With the advent of Smart TVs, we have become accustomed to seeing subtitles for almost anything we watch—and we all know as well that the quality of the subtitles ranges widely from professional and accurate to slapdash and not very helpful.
At the same time, organizations all over the world are struggling to develop and maintain multi-language training and support (help desk) videos for everything from learning how to use new software to replacing belts on your washing machine. Support videos have found favor because they drastically reduce the load on call centers and can be played over and over until the end-user understands the procedure that’s being described. But keeping them updated and localized can be challenging.
Limitations of Subtitles
Many organizations have turned to localization specialists. Often, localization efforts result only in translated subtitles—and, while these may be okay for watching movies, TV shows and social media, subtitles in training and support videos are probably not very helpful for someone who really needs to learn a complicated or important process or understand a key concept to solve a problem.
When it comes to training, instructional, and helpdesk support videos, we are now considering videos that are only a few minutes in length, have usually one speaker, and a very clear point to make. Most importantly, the audience has a specific purpose. These people are hoping to have their problem addressed and solved right there in the video itself. So, the visual cues in these videos are usually important. But if the viewer is busy reading the subtitles on the bottom of the screen, they will likely miss out on the important steps being shown on the screen. Using subtitles in these types of videos is, therefore, distracting and tend to defeat the purpose.
If your video contains on-screen text and graphics that also need to be translated, subtitling it may make the video too text-saturated. Adding subtitles in this situation may be a problem because, not only does it create more text for the viewer to read, there will not be enough time to read everything before the screen changes. For these purposes, dubbing is actually a preferred solution.
Subtitles are usually placed at the bottom third of the screen. Sometimes, important visual or graphical elements might be at the bottom of the screen, making them obscured by the subtitles. There would have to be technical workarounds to place the subtitles elsewhere on the screen, if possible.
Sometimes the subtitles can be rendered a bit difficult to read if the background image is quite busy or the contrast between the text and the visual is not big enough. As you can see from the image below, parts of the white subtitle text have blended into the white background, making it difficult to read.
Advantages of Dubbing
Dubbing, as defined in terms of video localization, is an audio recording of the video script that the viewer hears translated into their own language. It replaces the original voice track (sound effects and background music can be retained).
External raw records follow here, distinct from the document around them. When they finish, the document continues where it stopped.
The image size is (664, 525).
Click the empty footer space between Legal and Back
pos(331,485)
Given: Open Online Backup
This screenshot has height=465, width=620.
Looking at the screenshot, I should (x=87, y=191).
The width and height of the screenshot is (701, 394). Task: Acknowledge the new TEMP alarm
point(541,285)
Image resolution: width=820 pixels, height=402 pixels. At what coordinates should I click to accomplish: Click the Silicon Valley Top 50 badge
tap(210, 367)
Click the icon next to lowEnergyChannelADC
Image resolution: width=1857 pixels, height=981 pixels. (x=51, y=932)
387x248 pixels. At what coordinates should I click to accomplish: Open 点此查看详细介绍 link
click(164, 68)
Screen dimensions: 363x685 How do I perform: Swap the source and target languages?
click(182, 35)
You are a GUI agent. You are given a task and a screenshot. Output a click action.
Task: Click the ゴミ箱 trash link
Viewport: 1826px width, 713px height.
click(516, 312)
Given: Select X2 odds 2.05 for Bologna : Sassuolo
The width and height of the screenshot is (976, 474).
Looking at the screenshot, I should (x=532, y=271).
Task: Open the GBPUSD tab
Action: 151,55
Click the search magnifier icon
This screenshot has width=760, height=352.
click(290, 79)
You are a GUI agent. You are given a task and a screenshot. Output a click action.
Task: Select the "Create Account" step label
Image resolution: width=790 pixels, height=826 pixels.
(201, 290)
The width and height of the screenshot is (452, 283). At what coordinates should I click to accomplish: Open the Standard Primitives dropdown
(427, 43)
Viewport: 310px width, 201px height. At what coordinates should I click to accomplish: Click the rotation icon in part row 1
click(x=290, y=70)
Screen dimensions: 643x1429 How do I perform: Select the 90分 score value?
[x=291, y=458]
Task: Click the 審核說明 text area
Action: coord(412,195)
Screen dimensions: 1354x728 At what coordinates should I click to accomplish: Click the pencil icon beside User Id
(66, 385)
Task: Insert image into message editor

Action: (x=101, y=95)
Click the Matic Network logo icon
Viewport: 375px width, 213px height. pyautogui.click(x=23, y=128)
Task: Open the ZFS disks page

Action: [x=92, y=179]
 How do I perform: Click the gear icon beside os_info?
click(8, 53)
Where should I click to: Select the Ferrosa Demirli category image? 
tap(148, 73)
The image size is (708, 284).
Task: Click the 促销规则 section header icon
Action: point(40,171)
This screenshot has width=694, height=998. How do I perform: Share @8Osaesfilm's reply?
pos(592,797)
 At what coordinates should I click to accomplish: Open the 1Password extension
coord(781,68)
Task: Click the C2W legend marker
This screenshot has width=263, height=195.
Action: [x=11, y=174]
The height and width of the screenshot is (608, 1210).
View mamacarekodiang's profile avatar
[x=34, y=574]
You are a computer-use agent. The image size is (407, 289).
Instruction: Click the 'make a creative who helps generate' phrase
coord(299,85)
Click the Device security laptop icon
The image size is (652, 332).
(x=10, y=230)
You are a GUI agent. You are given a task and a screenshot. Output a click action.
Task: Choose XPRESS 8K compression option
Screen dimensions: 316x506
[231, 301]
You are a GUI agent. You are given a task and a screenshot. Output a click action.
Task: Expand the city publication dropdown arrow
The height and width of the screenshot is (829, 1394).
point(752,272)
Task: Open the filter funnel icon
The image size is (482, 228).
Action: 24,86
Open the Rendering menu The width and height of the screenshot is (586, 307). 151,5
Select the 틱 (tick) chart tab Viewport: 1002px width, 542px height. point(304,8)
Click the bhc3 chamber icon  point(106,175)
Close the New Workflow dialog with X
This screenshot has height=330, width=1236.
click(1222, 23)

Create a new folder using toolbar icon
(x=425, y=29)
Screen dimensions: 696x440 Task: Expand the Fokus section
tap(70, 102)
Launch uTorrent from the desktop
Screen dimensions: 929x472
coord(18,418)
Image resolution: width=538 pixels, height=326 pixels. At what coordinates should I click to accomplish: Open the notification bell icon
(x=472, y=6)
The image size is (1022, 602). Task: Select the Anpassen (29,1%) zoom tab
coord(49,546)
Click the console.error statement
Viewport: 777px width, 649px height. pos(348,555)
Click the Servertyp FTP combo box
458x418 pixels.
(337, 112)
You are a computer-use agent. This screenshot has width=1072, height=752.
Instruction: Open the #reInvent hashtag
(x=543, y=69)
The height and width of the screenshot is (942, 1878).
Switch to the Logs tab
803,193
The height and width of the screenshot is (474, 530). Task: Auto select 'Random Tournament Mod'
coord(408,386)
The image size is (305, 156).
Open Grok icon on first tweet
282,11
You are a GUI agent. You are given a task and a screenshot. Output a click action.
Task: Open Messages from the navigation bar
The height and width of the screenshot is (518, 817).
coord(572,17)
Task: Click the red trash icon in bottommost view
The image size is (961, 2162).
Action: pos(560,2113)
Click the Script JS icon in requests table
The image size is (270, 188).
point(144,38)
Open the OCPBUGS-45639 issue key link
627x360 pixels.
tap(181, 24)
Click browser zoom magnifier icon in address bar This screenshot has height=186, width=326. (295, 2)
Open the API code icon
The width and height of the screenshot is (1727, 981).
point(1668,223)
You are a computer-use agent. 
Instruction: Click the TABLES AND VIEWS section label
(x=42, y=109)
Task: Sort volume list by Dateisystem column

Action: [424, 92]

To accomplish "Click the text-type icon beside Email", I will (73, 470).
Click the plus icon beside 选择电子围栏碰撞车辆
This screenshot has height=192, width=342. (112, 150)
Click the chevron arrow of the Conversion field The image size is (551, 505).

Dubbing allows the viewer to focus on the entire video, rather than trying to both read the subtitle text appearing in the bottom one-third of the screen and what information or action is displayed on screen. The viewer can follow instructions smoothly and acquire the information they need to solve their problem.
With dubbing, the viewer will not miss out on anything if they look away from the screen, unlike with subtitles. Also, when the video has more than one voice, the contrast of different voices makes it easier for the viewer to tell the character or role apart and understand what is being said easily. Reading the subtitles and trying to follow who is speaking at the same on the screen adds another layer of confusion.
The key factor in whether to use dubbing over subtitles depends on the purpose of your video and your audience. For instructional, training and support videos, as illustrated in this blog post, dubbing is the best solution. Subtitles would detract from the main purpose – to learn how to do something or to understand a complicated process or concept. Dubbing provides an overall more effective result for you as the video producer and a more pleasurable experience for the audience.